Consecutive hospitalized patients with ADHF were prospectively studied. Blood and urine samples were simultaneously collected on hospital arrival to determine NT-proBNP concentrations. Clinical follow-up was obtained, and the occurrence of mortality and heart failure hospitalization was registered.

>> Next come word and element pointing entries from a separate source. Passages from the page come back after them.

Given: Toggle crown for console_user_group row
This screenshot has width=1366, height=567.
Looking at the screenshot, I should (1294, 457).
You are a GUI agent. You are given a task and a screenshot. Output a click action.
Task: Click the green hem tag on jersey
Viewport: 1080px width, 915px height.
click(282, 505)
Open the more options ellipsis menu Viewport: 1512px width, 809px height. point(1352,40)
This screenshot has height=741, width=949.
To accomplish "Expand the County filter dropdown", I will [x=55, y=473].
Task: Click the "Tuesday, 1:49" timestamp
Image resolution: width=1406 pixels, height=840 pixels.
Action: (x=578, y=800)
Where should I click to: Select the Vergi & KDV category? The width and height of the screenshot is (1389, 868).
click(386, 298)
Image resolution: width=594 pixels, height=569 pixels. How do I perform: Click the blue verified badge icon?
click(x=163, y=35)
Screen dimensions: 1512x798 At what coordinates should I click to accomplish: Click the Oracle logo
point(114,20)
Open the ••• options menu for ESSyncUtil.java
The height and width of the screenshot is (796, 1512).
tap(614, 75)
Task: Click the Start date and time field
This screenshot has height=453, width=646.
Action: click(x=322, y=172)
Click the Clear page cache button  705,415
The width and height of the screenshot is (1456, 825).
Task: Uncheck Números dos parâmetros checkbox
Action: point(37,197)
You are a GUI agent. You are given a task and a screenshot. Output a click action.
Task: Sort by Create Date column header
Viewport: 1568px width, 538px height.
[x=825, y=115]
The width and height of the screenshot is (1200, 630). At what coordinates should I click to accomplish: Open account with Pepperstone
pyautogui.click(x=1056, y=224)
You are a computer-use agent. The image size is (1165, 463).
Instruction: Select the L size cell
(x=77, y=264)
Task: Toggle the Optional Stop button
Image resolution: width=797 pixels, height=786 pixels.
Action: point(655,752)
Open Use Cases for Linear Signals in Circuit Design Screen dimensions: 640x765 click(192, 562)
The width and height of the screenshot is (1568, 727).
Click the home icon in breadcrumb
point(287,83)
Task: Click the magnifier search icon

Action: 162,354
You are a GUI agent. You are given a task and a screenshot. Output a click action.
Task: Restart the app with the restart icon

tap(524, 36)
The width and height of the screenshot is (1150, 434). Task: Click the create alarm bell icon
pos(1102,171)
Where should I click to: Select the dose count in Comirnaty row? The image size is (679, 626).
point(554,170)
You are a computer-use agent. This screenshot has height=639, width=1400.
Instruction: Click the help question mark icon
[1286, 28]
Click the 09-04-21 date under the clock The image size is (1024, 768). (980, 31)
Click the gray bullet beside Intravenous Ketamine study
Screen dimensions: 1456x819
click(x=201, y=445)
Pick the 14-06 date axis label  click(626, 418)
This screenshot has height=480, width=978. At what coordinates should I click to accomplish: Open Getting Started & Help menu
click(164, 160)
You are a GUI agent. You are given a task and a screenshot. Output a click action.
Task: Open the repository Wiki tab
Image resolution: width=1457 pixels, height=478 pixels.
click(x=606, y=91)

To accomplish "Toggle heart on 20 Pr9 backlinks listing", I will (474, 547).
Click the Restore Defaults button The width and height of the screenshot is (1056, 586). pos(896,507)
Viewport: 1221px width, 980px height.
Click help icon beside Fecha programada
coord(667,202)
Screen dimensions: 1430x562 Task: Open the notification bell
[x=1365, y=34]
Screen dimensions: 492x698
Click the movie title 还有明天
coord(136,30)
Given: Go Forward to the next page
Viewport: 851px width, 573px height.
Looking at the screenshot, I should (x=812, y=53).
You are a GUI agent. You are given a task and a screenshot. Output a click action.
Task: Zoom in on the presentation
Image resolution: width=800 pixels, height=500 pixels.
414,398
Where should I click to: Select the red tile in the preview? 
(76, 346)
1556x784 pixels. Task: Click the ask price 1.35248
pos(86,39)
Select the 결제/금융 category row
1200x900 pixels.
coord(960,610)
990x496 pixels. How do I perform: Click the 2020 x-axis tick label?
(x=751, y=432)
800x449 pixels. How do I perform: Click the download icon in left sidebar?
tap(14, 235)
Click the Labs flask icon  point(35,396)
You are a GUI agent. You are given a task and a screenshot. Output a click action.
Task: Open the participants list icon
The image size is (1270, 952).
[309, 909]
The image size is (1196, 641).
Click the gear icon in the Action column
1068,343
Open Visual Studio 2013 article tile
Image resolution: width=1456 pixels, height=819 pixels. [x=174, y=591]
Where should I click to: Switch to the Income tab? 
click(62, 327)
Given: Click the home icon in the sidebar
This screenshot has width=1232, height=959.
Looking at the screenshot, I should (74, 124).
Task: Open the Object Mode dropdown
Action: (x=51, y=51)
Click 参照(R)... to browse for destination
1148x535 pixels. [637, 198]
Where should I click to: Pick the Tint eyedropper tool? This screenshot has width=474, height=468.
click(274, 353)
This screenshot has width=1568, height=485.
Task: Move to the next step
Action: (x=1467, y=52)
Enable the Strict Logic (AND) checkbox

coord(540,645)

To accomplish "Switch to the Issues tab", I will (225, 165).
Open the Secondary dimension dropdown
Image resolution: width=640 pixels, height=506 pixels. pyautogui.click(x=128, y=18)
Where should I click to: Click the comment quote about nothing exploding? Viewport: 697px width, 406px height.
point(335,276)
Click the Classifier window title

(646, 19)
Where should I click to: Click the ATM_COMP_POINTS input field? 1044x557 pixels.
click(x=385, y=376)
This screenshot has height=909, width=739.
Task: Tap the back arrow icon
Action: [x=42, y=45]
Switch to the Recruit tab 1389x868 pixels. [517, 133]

The study included 138 patients (median, 74 years [interquartile range, 67-80]; 54 % men). During a median follow-up period of 387 days [interquartile range, 161-559], 65 patients (47 % ) suffered adverse clinical events. Plasma NT-proBNP concentration was higher among patients who presented adverse events (4561 pg/mL [2191-8631] vs 2906 pg/mL [1643-5823]; P = .03), whereas urinary NT-proBNP was similar in both groups (P = .62). After multivariable Cox regression analyses, plasma NT-proBNP concentration was associated with a higher risk of adverse events, whether considered continuously (per 100 pg/mL; hazard ratio [HR] = 1.004; 95 % confidence interval [CI], 1.001-1.007; P = .003) or categorically (≥3345 pg/mL; HR = 2.35; 95 % CI, 1.41-3.93; P = .001). In contrast, urinary NT-proBNP concentration was not associated with adverse outcomes.
Plasma NT-proBNP concentration is superior to urinary NT-proBNP concentration for the prediction of adverse clinical outcomes among unselected patients with ADHF.